Set out the listing as a Markdown table with the columns Row and Listing line, starting at the line that has "Where should I" and stopping after the line that has "pyautogui.click(x=801, y=478)". Skip blank lines and leave the pictures out.

- _Data supplied_:
---+---

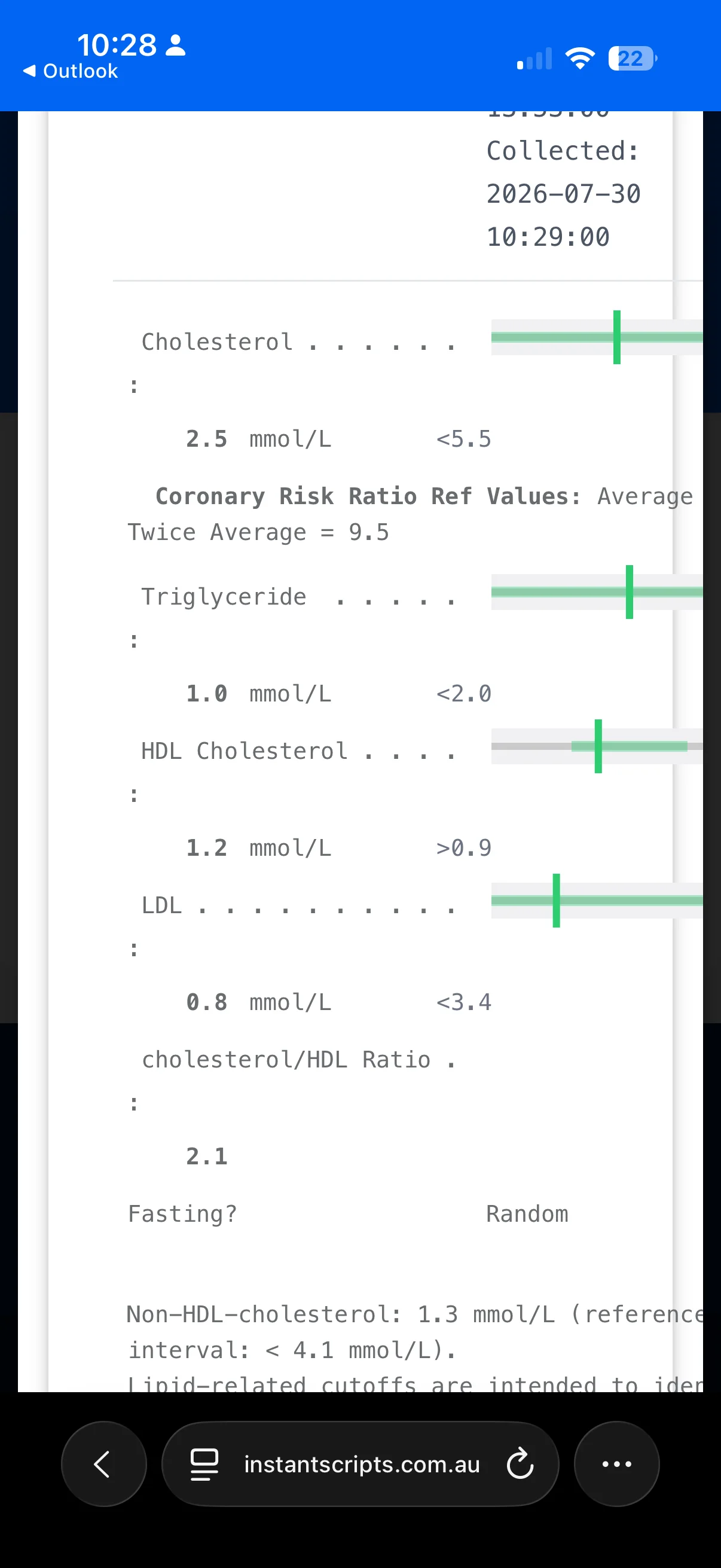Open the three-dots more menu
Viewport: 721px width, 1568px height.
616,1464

---+---

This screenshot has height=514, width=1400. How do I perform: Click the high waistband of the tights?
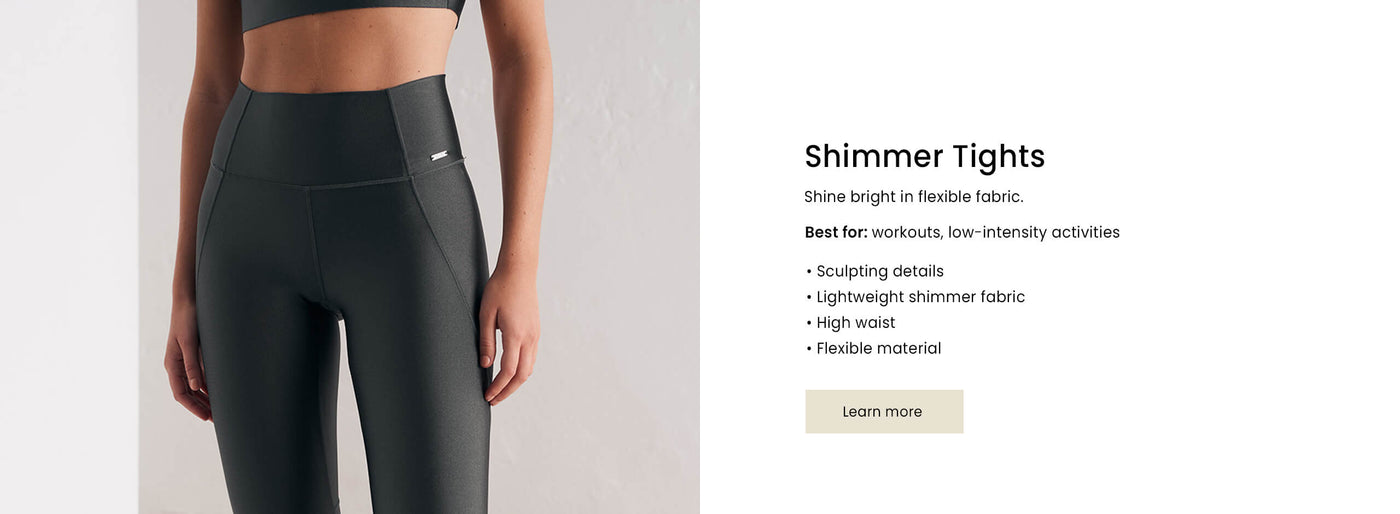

---+---

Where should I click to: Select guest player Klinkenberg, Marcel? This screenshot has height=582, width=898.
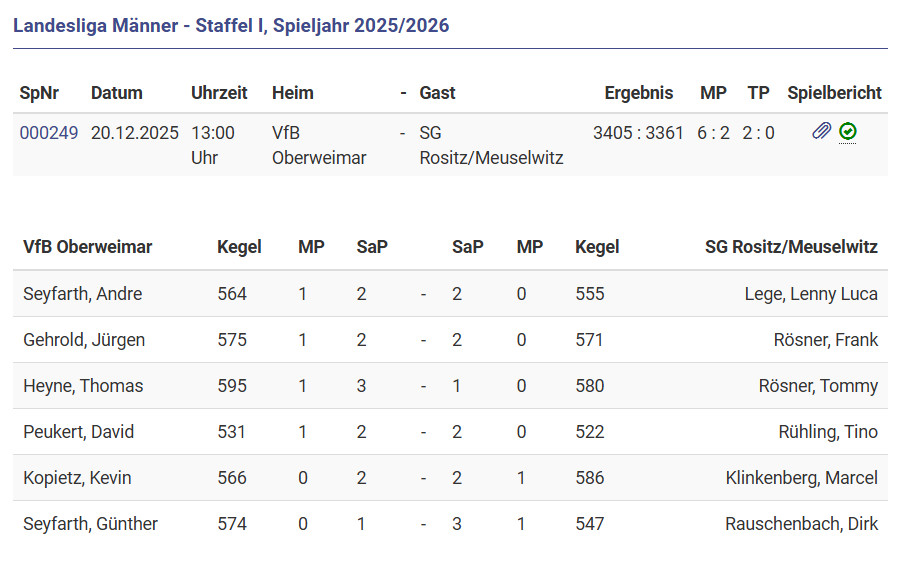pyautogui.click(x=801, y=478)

---+---

- _Response_:
| Row | Listing line |
|---|---|
| 1 | Where should I click to: Select guest player Klinkenberg, Marcel? This screenshot has height=582, width=898. |
| 2 | pyautogui.click(x=801, y=478) |